◆ Collected data entries ◆
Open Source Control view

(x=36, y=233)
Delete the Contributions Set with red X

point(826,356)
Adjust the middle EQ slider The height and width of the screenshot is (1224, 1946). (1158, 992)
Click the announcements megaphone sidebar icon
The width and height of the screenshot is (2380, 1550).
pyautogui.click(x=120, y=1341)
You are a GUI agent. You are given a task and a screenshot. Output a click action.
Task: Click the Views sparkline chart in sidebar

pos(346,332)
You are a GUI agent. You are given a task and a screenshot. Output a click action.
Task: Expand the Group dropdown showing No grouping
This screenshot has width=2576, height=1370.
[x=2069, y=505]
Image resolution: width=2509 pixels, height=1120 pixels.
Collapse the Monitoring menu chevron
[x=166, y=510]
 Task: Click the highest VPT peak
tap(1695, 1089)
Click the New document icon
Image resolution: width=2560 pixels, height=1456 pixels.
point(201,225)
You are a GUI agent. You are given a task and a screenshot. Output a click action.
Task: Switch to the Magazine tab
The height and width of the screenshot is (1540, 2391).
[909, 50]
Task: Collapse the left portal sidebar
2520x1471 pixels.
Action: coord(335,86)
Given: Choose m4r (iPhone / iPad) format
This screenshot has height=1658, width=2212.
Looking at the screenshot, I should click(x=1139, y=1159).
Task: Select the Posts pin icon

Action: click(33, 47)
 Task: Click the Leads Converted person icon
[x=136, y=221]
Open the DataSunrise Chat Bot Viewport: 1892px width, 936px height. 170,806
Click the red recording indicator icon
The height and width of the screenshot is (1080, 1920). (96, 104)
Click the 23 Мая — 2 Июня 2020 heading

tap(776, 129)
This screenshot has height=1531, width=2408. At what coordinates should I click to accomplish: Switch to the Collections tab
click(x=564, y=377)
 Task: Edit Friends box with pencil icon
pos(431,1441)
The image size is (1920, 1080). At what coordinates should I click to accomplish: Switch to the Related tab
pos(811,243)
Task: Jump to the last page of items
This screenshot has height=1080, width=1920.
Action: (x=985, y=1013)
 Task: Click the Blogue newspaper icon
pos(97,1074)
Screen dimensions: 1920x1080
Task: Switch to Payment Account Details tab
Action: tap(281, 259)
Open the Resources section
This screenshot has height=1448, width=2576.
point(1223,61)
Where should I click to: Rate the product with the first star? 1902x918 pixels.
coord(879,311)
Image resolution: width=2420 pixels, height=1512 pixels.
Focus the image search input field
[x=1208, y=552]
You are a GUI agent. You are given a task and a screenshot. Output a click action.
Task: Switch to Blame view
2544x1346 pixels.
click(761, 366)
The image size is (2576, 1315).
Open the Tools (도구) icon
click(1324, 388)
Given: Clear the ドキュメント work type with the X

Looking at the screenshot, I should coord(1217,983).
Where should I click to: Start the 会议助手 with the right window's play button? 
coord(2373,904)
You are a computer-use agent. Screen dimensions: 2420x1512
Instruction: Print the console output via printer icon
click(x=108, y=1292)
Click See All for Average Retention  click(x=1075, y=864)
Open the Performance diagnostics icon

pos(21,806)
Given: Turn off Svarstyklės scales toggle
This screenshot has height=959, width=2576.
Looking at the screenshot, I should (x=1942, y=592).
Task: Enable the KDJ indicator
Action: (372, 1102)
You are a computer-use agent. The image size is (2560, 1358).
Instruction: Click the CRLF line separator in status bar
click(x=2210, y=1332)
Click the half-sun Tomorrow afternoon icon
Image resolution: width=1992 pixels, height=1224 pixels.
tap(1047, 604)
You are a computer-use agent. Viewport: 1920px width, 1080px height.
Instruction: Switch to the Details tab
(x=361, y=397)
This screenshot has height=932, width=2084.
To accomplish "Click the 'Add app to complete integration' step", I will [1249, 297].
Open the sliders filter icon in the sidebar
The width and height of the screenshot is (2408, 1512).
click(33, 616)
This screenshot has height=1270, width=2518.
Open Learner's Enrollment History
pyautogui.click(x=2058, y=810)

◆ PROMPT ◆
Repeat all the entries above without altering anything.

◆ TASK RESPONSE ◆
Open Source Control view

(x=36, y=233)
Delete the Contributions Set with red X

point(826,356)
Adjust the middle EQ slider The height and width of the screenshot is (1224, 1946). (1158, 992)
Click the announcements megaphone sidebar icon
The width and height of the screenshot is (2380, 1550).
pyautogui.click(x=120, y=1341)
You are a GUI agent. You are given a task and a screenshot. Output a click action.
Task: Click the Views sparkline chart in sidebar

pos(346,332)
You are a GUI agent. You are given a task and a screenshot. Output a click action.
Task: Expand the Group dropdown showing No grouping
This screenshot has width=2576, height=1370.
[x=2069, y=505]
Image resolution: width=2509 pixels, height=1120 pixels.
Collapse the Monitoring menu chevron
[x=166, y=510]
 Task: Click the highest VPT peak
tap(1695, 1089)
Click the New document icon
Image resolution: width=2560 pixels, height=1456 pixels.
point(201,225)
You are a GUI agent. You are given a task and a screenshot. Output a click action.
Task: Switch to the Magazine tab
The height and width of the screenshot is (1540, 2391).
[909, 50]
Task: Collapse the left portal sidebar
2520x1471 pixels.
Action: coord(335,86)
Given: Choose m4r (iPhone / iPad) format
This screenshot has height=1658, width=2212.
Looking at the screenshot, I should click(x=1139, y=1159).
Task: Select the Posts pin icon

Action: click(33, 47)
 Task: Click the Leads Converted person icon
[x=136, y=221]
Open the DataSunrise Chat Bot Viewport: 1892px width, 936px height. 170,806
Click the red recording indicator icon
The height and width of the screenshot is (1080, 1920). (96, 104)
Click the 23 Мая — 2 Июня 2020 heading

tap(776, 129)
This screenshot has height=1531, width=2408. At what coordinates should I click to accomplish: Switch to the Collections tab
click(x=564, y=377)
 Task: Edit Friends box with pencil icon
pos(431,1441)
The image size is (1920, 1080). At what coordinates should I click to accomplish: Switch to the Related tab
pos(811,243)
Task: Jump to the last page of items
This screenshot has height=1080, width=1920.
Action: (x=985, y=1013)
 Task: Click the Blogue newspaper icon
pos(97,1074)
Screen dimensions: 1920x1080
Task: Switch to Payment Account Details tab
Action: tap(281, 259)
Open the Resources section
This screenshot has height=1448, width=2576.
point(1223,61)
Where should I click to: Rate the product with the first star? 1902x918 pixels.
coord(879,311)
Image resolution: width=2420 pixels, height=1512 pixels.
Focus the image search input field
[x=1208, y=552]
You are a GUI agent. You are given a task and a screenshot. Output a click action.
Task: Switch to Blame view
2544x1346 pixels.
click(761, 366)
The image size is (2576, 1315).
Open the Tools (도구) icon
click(1324, 388)
Given: Clear the ドキュメント work type with the X

Looking at the screenshot, I should coord(1217,983).
Where should I click to: Start the 会议助手 with the right window's play button? 
coord(2373,904)
You are a computer-use agent. Screen dimensions: 2420x1512
Instruction: Print the console output via printer icon
click(x=108, y=1292)
Click See All for Average Retention  click(x=1075, y=864)
Open the Performance diagnostics icon

pos(21,806)
Given: Turn off Svarstyklės scales toggle
This screenshot has height=959, width=2576.
Looking at the screenshot, I should (x=1942, y=592).
Task: Enable the KDJ indicator
Action: (372, 1102)
You are a computer-use agent. The image size is (2560, 1358).
Instruction: Click the CRLF line separator in status bar
click(x=2210, y=1332)
Click the half-sun Tomorrow afternoon icon
Image resolution: width=1992 pixels, height=1224 pixels.
tap(1047, 604)
You are a computer-use agent. Viewport: 1920px width, 1080px height.
Instruction: Switch to the Details tab
(x=361, y=397)
This screenshot has height=932, width=2084.
To accomplish "Click the 'Add app to complete integration' step", I will [1249, 297].
Open the sliders filter icon in the sidebar
The width and height of the screenshot is (2408, 1512).
click(33, 616)
This screenshot has height=1270, width=2518.
Open Learner's Enrollment History
pyautogui.click(x=2058, y=810)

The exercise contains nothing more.